Aciman’s elegant pieces recall the leisurely, reflective essays of Walter Benjamin and Michel Butor, like them evoking a...

Essays on exile, dislocation, and nostalgia by a noted traveler and memoirist.

Aciman (Out of Egypt, 1994) was born into a family of Jewish, Italian, and Turkish origins in Alexandria, Egypt. The memory of that “part-Victorian, half-decayed” outpost of the British Empire, from which most of the European Jewish population fled following the rise of Islamic fundamentalism and Nasserite nationalism, haunts these meditations on rootlessness.
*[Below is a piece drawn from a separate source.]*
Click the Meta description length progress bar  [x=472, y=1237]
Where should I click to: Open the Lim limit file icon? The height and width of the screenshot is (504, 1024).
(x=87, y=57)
Aciman’s prose is often characterized by exquisitely rendered pangs of homesickness, and it wanders along that edge between anger and nostalgia that is the exile’s true domain. “No Mediterranean,” he writes, “can stand looking at the tiny lights speckling the New Jersey cliffs at night and not remember a galaxy of little fishing boats that go out to sea at night, dotting the water with their tiny lights till dawn.” But many of his essays are also celebratory; they praise the cities of exile—Rome, Paris, and especially New York—as places of possibility where Aciman could find “a marchand de tabacs who would sell me cigarettes without asking questions” or a sunny park bench on which to pass the time of day without being bothered for an identity card or an explanation. Although Aciman occasionally drifts into journalistic travelogue, more often he offers thoughtful, highly original aperçus through which run several themes: the meaning of the Passover seder and its remembrance of flight, the pleasures of city life and of discovering a city’s forgotten past, and the difficulty of maintaining connections and memories across time and oceans.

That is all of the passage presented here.